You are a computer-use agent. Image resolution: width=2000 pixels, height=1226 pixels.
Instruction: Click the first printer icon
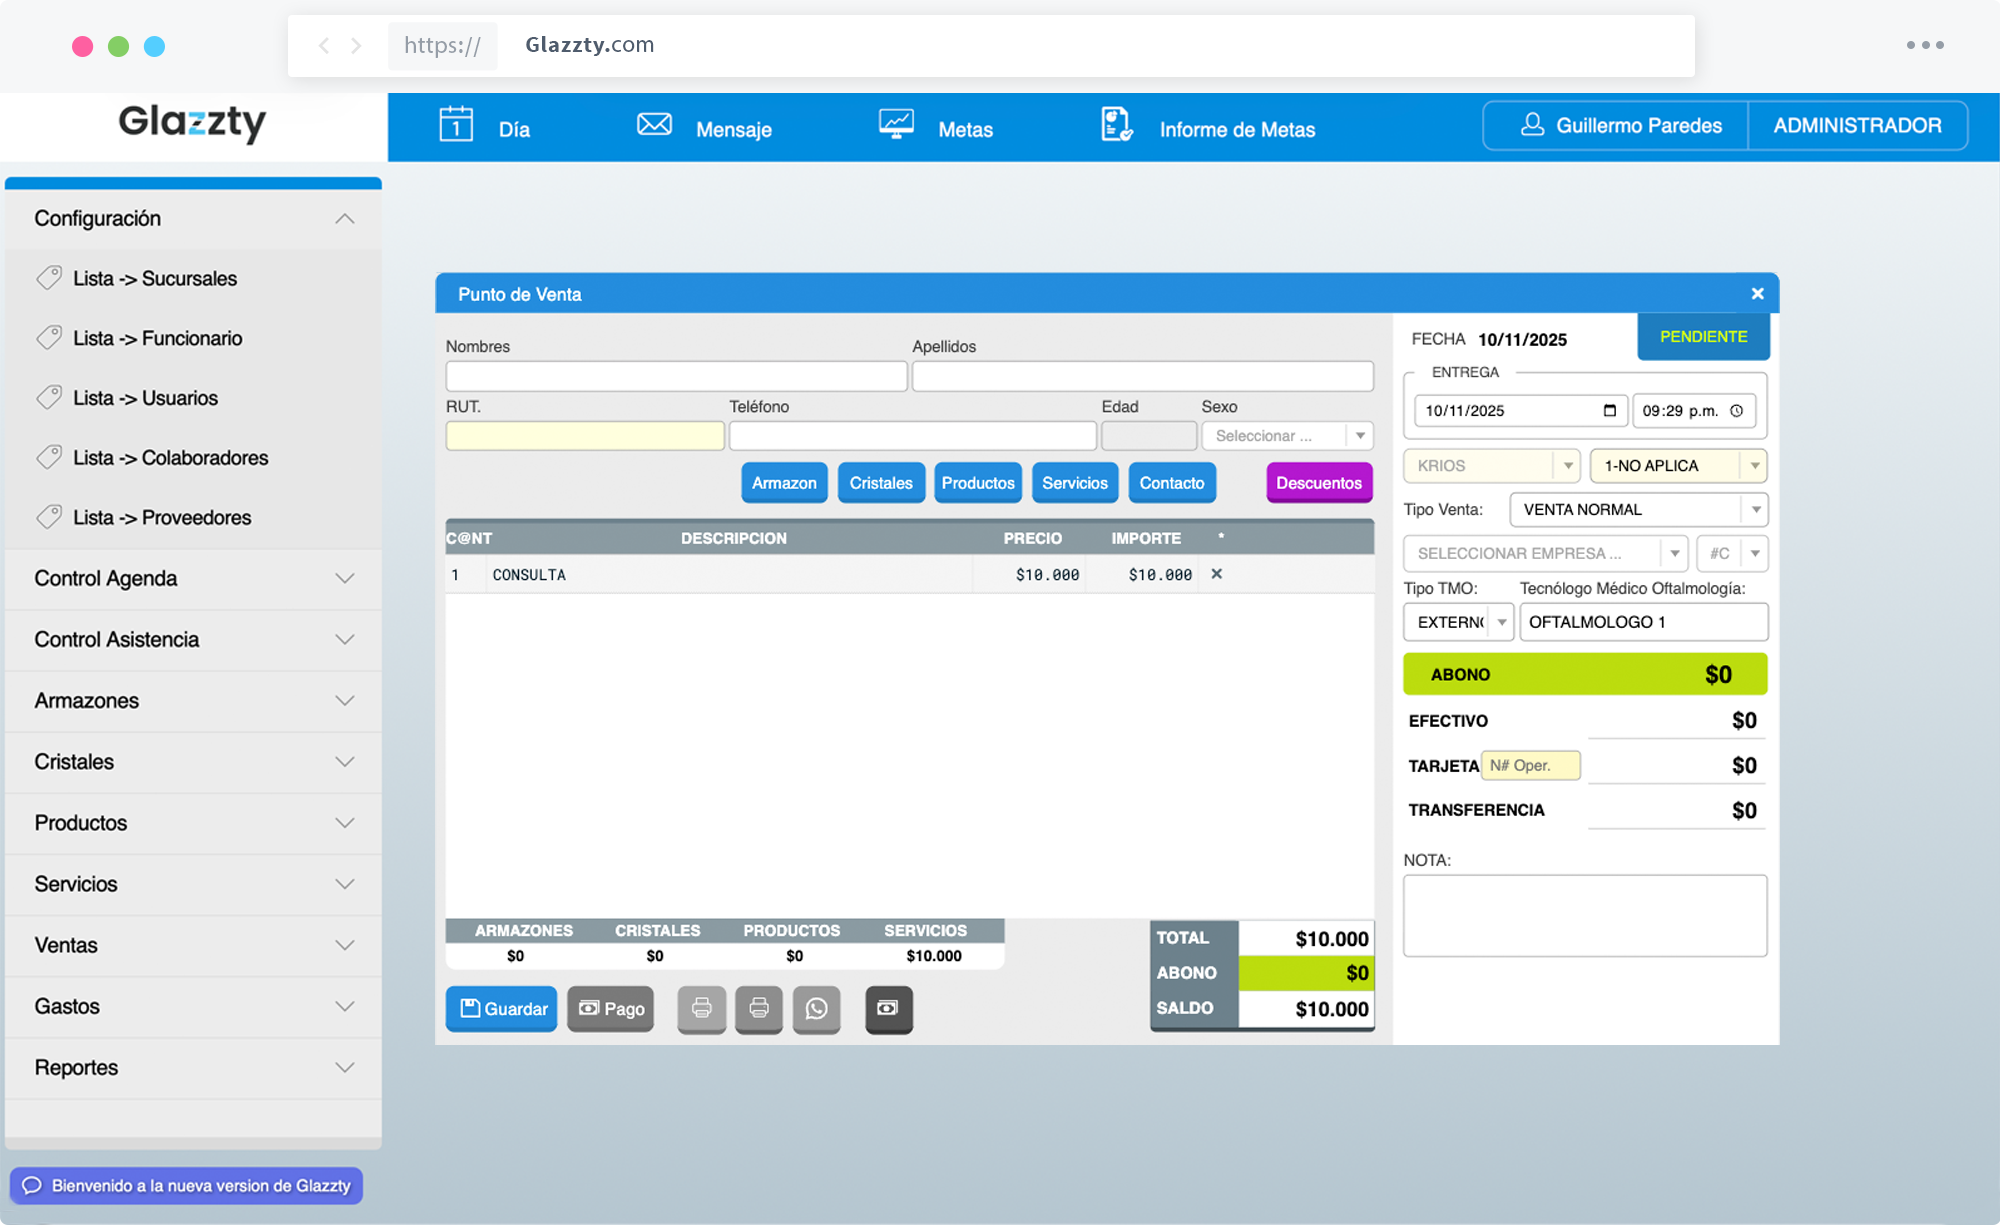click(x=701, y=1009)
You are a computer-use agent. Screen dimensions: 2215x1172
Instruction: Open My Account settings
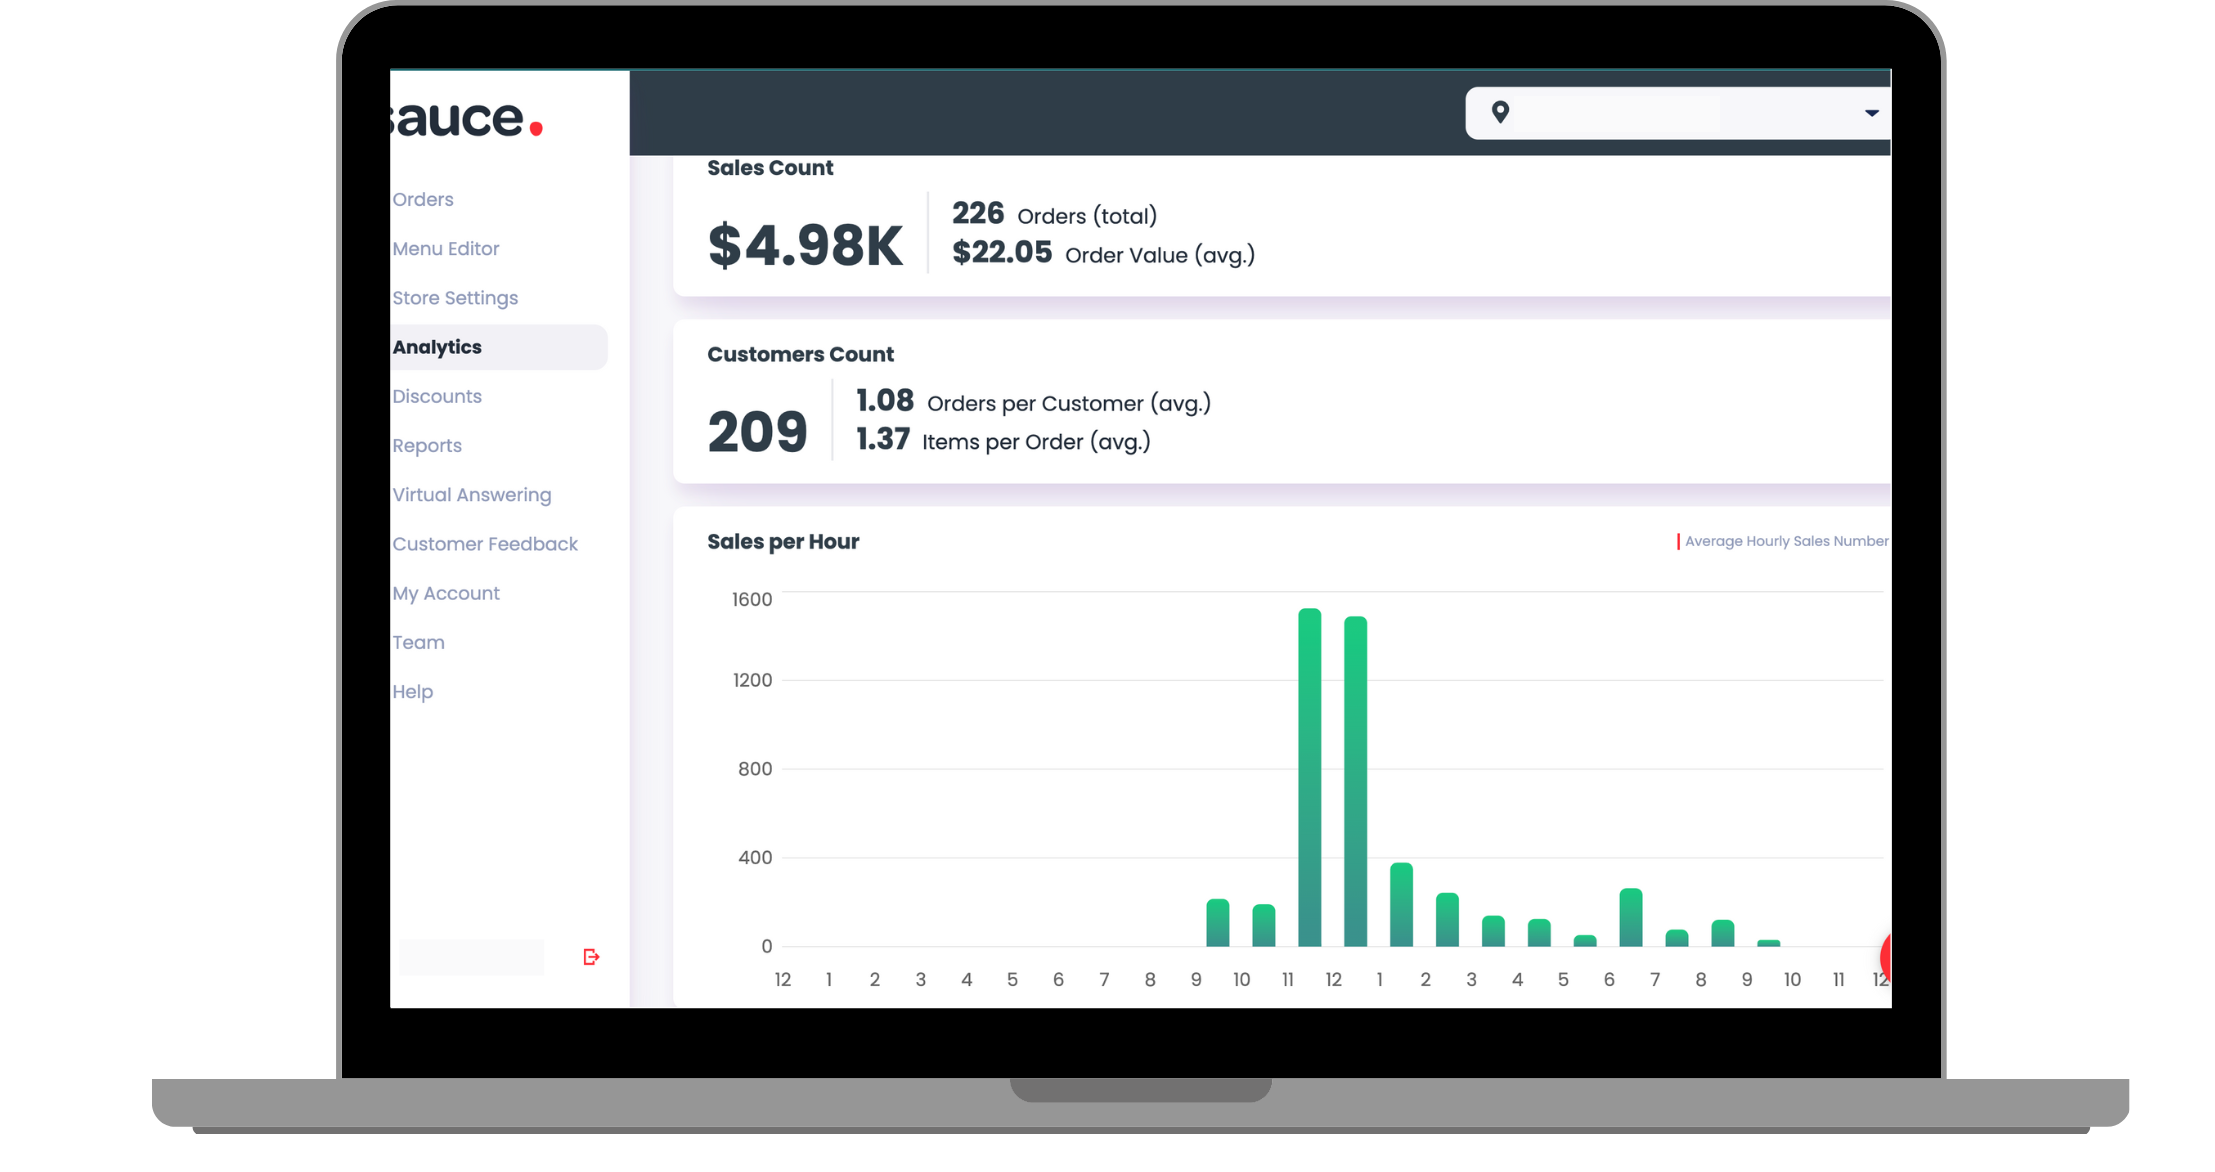(446, 592)
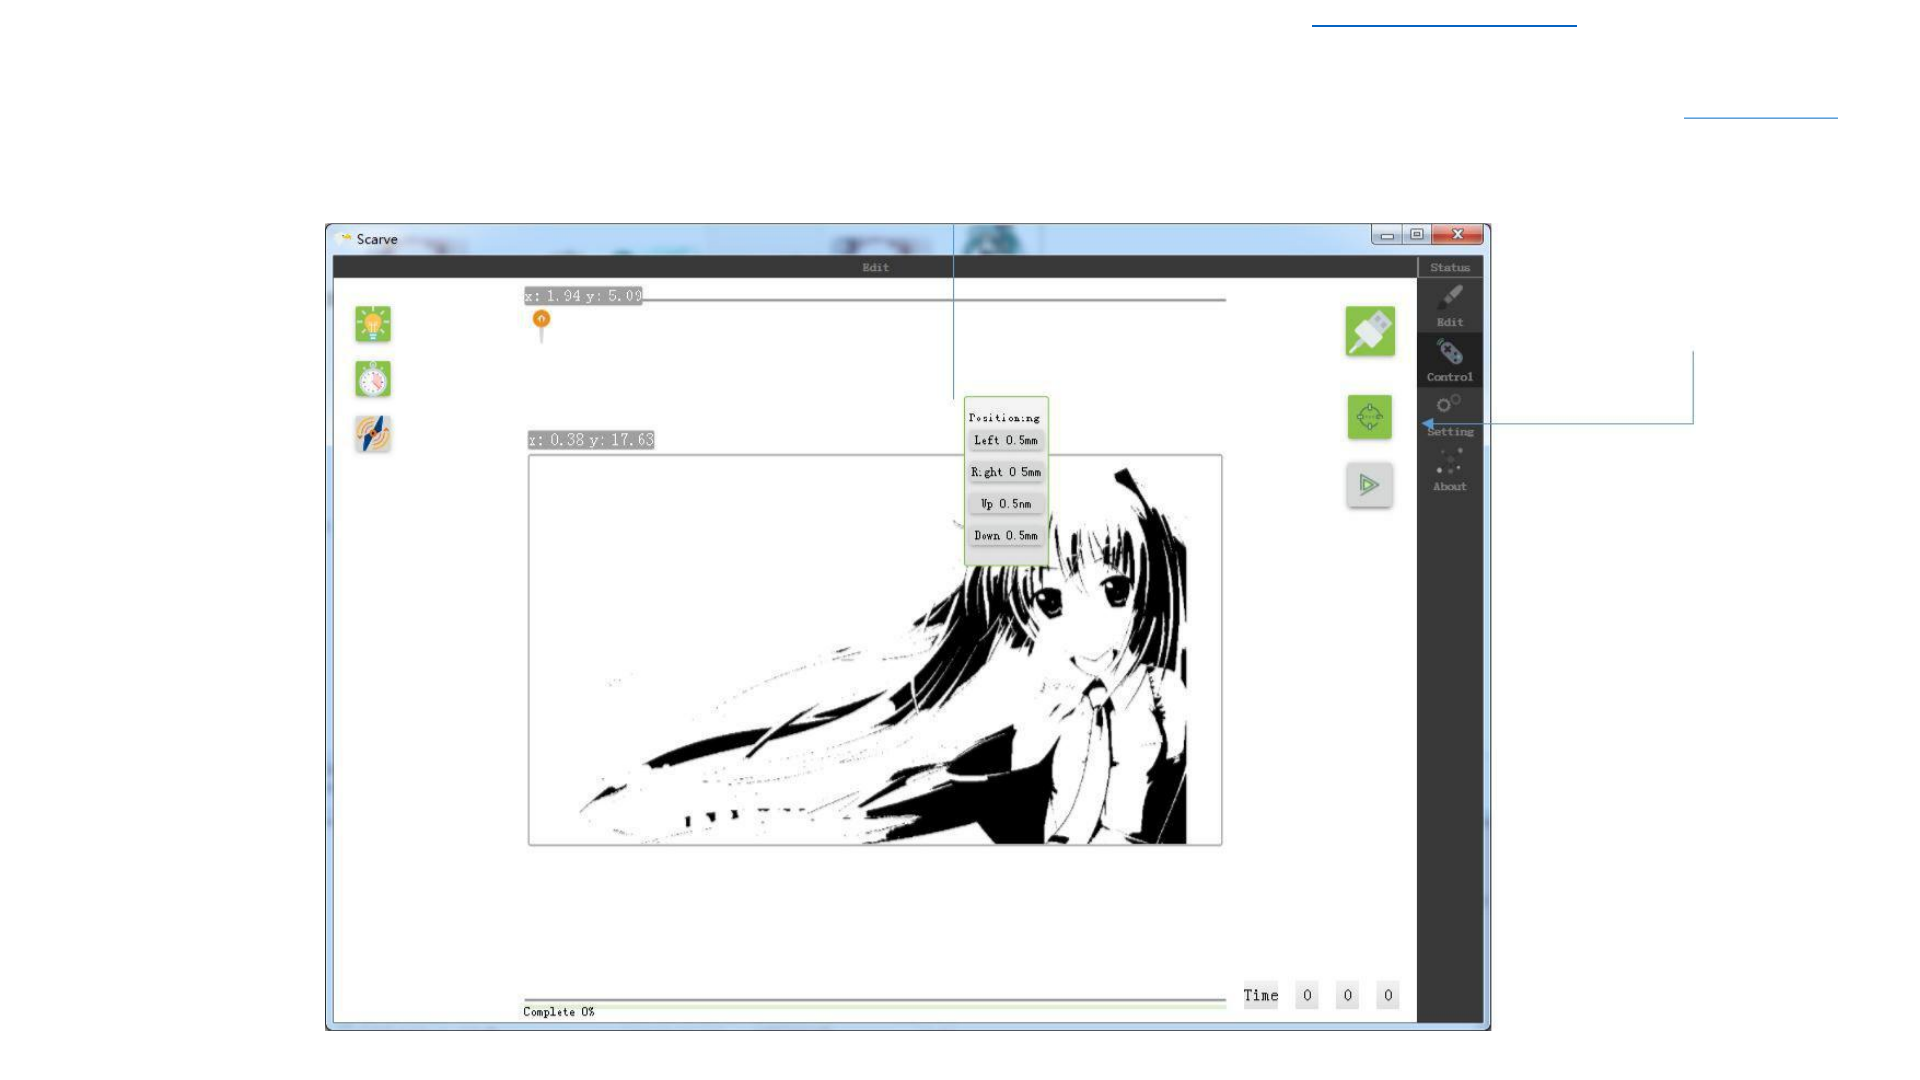Click the first Time counter field
The height and width of the screenshot is (1080, 1920).
pos(1306,995)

* _PROBLEM_:
Print the full listing again exactly, and drop every image from it.

* _ANSWER TO THIS TASK_:
You are a computer-use agent. Image resolution: width=2000 pixels, height=1226 pixels.
Instruction: Click the first printer icon
click(x=701, y=1009)
You are a computer-use agent. Screen dimensions: 2215x1172
Instruction: Open My Account settings
(446, 592)
Click the first Time counter field
The height and width of the screenshot is (1080, 1920).
pos(1306,995)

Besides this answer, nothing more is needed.